-- START --
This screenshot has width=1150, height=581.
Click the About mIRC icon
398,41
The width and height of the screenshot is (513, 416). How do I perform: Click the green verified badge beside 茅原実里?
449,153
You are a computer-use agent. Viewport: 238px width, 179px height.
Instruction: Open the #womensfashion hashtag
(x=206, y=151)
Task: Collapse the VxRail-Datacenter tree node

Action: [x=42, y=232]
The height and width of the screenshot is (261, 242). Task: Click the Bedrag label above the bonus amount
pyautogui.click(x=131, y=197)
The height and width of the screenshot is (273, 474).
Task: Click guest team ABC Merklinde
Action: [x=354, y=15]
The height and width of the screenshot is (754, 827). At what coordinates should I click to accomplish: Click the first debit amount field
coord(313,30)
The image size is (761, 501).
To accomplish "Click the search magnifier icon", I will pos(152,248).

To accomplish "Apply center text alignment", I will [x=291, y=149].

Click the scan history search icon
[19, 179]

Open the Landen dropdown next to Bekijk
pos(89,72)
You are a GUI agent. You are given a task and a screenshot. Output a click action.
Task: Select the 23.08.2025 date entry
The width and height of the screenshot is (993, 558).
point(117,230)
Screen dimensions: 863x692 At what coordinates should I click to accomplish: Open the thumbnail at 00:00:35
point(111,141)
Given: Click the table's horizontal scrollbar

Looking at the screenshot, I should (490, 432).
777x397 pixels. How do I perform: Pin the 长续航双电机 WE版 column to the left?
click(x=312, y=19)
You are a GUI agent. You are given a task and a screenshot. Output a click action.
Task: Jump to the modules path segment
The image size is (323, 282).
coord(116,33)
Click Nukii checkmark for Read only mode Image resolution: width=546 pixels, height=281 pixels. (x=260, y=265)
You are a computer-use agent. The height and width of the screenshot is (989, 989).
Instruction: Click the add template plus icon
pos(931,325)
-- END --
* To do
Which of the lines above contain the word "amount"? Pull out each of them and copy it in full.

* Exercise result
The height and width of the screenshot is (261, 242). Task: Click the Bedrag label above the bonus amount
The height and width of the screenshot is (754, 827). At what coordinates should I click to accomplish: Click the first debit amount field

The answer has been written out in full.